I also don't know how "fresh" the last rebuild was. It was bored and new pistons and a cam were put in, but beyond that... I don't know. I'm gonna give the mechanic a call and see if he remembers anything else about that build.

EDIT:: Is there any way to tell if it has the proper rocker arms for this cam?


----------



## freethinker (Nov 14, 2009)

PisnNapalm said:


> All the work was done before I bought the car.
> 
> It was a different bolt this time. The first one was on the passenger side and this one is one the driver side.
> 
> ...


pontiac rockers were pretty much interchangeable unless you had the rare ra4.
i dont see a problem there they look right. what about those nuts upside down? something looks wrong with the top of the rocker pivot ball. it shouldnt be worn like that from normal wear.


----------



## jetstang (Nov 5, 2008)

I think freethinker hit on something. The rockers are torqued to 20 Ft lbs. I think. If they overtorqued the bolts it could stress the bolt and then snap off. Loosen and Retorque all the rockers. If this is a coil bind issue or a valve is hitting the piston, then the pushrod usually takes the damage. The studs could be worn out and snapping, but I've never heard of that. You could install all new studs and press on. The rocker looks fine, no issues from what I see. Just replace the broke stud, this isn't a big deal.


----------



## geeteeohguy (Feb 2, 2008)

These are easy to replace, screw in studs. Be sure to adjust the valve proerly when you're putting it back together. It looks like metal fatigue...never seen that, tho'.


----------



## PisnNapalm (Aug 28, 2010)

Thanks for all the input folks.

I checked the pushrod. It's straight with no signs of damage. I doubt the valve is hitting the piston. My guess is it may be a combination of things. Worn out studs as well as over torqued nuts.
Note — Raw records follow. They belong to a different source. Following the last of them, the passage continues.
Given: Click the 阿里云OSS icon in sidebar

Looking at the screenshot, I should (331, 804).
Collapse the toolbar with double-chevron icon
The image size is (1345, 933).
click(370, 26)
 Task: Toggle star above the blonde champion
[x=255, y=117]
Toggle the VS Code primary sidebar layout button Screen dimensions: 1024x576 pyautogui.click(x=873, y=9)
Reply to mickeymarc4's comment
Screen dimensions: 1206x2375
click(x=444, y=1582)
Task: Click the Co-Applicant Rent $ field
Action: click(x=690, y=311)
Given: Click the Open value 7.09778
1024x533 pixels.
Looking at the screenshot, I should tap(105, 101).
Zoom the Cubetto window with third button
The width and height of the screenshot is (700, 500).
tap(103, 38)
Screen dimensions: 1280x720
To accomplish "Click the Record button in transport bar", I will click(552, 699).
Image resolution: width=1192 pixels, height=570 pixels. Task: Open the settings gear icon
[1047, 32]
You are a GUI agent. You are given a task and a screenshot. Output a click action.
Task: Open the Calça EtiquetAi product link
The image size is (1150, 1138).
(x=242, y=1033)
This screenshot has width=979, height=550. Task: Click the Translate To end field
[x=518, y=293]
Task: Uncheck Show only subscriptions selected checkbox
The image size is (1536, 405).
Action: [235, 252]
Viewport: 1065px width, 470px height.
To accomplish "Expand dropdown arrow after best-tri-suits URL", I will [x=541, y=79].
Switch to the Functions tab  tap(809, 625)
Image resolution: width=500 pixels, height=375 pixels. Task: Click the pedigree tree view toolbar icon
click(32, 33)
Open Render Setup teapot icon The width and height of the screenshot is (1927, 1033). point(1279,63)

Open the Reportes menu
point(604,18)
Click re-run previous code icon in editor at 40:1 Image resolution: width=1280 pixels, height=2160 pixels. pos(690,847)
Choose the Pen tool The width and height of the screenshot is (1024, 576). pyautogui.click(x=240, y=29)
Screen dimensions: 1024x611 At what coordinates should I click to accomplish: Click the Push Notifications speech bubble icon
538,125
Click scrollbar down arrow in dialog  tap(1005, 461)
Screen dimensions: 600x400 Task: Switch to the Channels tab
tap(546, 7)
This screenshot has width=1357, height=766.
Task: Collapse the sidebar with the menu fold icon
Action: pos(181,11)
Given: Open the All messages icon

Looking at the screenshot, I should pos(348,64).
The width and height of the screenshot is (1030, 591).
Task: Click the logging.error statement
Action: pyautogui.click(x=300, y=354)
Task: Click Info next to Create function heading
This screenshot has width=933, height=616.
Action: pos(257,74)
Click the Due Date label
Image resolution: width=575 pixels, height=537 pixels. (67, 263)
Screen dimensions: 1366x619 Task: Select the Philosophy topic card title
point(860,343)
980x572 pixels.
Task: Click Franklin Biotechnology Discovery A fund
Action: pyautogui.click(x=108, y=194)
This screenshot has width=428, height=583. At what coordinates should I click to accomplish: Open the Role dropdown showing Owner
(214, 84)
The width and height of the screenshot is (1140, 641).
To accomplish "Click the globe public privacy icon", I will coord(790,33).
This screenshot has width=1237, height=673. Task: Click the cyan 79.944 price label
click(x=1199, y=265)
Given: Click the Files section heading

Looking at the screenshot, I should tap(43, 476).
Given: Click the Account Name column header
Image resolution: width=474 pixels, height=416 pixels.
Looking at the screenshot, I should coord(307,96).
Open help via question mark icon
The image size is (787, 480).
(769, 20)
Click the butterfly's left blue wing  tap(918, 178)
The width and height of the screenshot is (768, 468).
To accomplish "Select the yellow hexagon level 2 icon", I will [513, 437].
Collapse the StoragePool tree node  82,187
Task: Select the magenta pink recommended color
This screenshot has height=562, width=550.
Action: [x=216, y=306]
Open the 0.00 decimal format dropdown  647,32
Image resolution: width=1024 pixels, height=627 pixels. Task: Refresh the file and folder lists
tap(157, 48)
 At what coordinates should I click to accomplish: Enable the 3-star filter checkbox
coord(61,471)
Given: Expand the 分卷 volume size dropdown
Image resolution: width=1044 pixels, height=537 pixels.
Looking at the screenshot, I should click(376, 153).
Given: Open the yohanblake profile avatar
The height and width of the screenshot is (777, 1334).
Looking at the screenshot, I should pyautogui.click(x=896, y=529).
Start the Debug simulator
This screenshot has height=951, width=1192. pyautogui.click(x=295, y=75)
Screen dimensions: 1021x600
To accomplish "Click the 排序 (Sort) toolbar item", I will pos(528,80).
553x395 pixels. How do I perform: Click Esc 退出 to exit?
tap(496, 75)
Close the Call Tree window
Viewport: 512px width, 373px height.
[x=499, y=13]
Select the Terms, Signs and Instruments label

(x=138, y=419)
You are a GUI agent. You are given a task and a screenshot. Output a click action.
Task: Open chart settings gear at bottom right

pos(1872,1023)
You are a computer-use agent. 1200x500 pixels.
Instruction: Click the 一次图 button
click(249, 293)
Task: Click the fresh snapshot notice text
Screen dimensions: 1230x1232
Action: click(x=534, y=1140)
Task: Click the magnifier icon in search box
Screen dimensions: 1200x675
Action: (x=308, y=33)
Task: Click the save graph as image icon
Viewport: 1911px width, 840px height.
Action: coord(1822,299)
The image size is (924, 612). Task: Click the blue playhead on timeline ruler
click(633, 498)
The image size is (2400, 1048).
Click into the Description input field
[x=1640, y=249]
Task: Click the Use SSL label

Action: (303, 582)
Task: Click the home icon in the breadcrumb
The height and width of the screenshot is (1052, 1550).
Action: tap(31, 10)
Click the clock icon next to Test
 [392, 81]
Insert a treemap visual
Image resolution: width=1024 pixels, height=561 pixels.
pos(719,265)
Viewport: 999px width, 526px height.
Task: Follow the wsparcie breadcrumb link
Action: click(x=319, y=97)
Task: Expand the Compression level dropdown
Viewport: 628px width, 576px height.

Question... Any advantage to using roller rockers in this engine? I plan on replacing all of the rocker arm studs and figured now would be a good time to replace the rocker arms as well if needed. I looked at these from OPG http://www.opgi.com/product.asp?cat...d=50&grpcode=4983&ProdCode=G201130&yearrange=

If so... what ratio rocker arm? 1.5 or 1.65? My research so far says to stick with the stock 1.5, but figured I'd ask.


----------



## Rukee (Feb 8, 2007)

I have a set of roller tipped 1.7 ratio and they force the push rod into the head with it's relocated pivot point, so I'd say stay with the 1.5s.


Someone in the past prolly overtightened the rockers with an impact or something. I would replace them all.


----------



## PisnNapalm (Aug 28, 2010)

Rukee said:


> Someone in the past prolly overtightened the rockers with an impact or something. I would replace them all.


Replace all of the rocker arms and studs or just the studs?


----------



## jetstang (Nov 5, 2008)

Just the studs, unless the rockers show wear.


----------



## Jerry64 (Apr 20, 2010)

If hose are stock rocker nuts,it looks like some are upside down.The crown should be up and the flat side of the nut should be against the pivot ball.Looking at the pivot ball.it looks like the crown of the nut was down and cut into the pivot ball..........JB.


----------



## Topkat (Sep 9, 2010)

The nuts are upside down.
Here's a pic of the heads on my '67, exactly as they were removed. The nuts are rounded at the tops


----------



## PisnNapalm (Aug 28, 2010)

They are a different kind of nut. I think these are the exact ones that are on the car.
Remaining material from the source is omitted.